When Jera’s heat vanished, I knew I was alone, which seemed to be a running theme as of late. And in her absence, I slumped back against the wall, enjoying the effects of the emotion cocktail, even as it eventually dragged me under.
*****
When I woke, it was only 12 midnight. Head spinning, nausea setting in heavily, the first thing I did was make my way to the bathroom to shower twice, and even then, I couldn’t wash away what I’d done.
For the first time in days, I was eager to sleep, to descend into the dreams forgotten when the morning came, if only to escape reality while the night persisted.
*****
“Dear one, I must leave soon.”
Jera startled at the news, having been enjoying the better part of this evening’s meal. It was just the two of them, seeing as Ophelia was still healing up after the implant. In truth, she herself did not feel all too well or as strong as she could have been—a truth made evident in the absence of a heartbeat in her chest—but never would she miss a time to be alone with him.

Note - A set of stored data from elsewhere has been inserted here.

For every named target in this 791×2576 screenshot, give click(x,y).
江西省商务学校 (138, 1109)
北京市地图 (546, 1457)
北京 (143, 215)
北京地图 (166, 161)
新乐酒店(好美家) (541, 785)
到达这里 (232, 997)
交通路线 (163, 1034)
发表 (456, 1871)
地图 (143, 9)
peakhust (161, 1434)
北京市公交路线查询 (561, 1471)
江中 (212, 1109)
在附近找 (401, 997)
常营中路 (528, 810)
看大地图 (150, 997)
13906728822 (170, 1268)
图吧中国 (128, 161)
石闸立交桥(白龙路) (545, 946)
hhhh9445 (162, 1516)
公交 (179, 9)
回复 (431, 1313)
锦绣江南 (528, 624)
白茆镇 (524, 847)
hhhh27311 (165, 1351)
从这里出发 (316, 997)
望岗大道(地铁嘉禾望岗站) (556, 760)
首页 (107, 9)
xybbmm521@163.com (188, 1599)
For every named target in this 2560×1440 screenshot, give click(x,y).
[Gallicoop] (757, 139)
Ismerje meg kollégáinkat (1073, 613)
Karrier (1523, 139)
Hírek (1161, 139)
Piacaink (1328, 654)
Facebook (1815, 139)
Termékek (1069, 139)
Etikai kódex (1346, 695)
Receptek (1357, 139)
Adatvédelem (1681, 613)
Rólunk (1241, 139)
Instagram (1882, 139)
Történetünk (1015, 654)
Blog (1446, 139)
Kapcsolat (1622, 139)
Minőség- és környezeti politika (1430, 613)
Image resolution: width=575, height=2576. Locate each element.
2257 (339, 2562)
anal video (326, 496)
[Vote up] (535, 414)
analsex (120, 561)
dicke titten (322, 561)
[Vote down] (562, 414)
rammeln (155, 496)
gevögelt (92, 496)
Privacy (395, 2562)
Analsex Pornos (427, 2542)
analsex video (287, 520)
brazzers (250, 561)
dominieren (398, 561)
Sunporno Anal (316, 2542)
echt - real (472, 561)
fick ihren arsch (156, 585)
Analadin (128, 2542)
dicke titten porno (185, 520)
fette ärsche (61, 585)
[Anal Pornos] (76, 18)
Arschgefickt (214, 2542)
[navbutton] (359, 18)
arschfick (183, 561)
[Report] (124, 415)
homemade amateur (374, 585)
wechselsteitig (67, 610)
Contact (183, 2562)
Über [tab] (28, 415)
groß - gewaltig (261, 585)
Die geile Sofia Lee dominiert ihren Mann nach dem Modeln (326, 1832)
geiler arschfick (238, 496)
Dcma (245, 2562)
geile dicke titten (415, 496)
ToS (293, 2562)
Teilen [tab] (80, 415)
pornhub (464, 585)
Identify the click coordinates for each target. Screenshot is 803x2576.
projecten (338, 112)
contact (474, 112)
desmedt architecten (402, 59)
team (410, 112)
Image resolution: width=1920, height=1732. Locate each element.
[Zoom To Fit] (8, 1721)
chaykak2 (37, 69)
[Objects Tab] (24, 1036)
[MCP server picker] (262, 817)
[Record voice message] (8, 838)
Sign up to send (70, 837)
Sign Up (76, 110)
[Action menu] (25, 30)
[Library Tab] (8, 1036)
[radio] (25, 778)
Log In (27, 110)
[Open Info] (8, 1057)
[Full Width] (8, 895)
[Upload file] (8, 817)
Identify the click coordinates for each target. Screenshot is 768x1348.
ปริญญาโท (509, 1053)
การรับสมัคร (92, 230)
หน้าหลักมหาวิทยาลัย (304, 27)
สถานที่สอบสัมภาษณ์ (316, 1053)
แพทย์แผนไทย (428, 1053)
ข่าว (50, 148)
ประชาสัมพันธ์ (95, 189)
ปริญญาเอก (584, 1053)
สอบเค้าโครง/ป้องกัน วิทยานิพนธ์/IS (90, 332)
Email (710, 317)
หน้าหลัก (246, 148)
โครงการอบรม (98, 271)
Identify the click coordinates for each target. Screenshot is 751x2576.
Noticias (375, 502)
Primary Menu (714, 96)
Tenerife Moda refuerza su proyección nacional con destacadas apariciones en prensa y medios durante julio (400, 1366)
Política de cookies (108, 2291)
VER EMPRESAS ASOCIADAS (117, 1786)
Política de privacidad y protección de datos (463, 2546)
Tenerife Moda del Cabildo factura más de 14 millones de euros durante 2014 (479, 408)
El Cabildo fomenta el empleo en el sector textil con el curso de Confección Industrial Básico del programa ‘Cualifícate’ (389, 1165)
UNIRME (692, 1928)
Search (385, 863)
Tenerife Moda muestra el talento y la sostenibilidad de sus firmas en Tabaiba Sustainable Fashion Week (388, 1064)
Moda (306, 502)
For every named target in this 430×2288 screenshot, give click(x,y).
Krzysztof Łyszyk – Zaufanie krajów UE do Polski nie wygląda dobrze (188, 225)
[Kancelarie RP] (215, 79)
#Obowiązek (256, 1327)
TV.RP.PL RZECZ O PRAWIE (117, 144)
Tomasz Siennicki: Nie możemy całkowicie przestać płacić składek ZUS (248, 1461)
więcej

Her heart, it would grow back, but this moment? Ephemeral.
More so given the deliverance of his news.
“Back to the humans?” she asked knowingly.
He gave a faint nod, his spoon doing nothing more than playing at the stew within his bowl. “They are a sorrowful lot and always are they in need.”
“It doesn’t mean you must help them.” A futile attempt when one such as he would never listen.
“Just please be sure to care for your sister while I’m away.”
At this, her appetite fled, her eyes hardening. Always Ophelia. Always winding back to that female. What of her? Who would ever care for her?
Rather than lay such a question before him, she said, “Actually . . . I was curious if perhaps you might take me with you?” Unlike Ophelia, she had perfect control of her power.
His eyes darkened, lowering to inspect his meal.
Jera frowned but kept her head about her as she stated calmly, “I would never hurt the creatures in that world, just . . .” With a quick glance about the dining hall, she admitted somberly, “This place . . . I cannot stand it any longer. There is nothing here but evidence of all in which Ophelia destroyed. There is never any new things, new experiences. I grow restless of it.”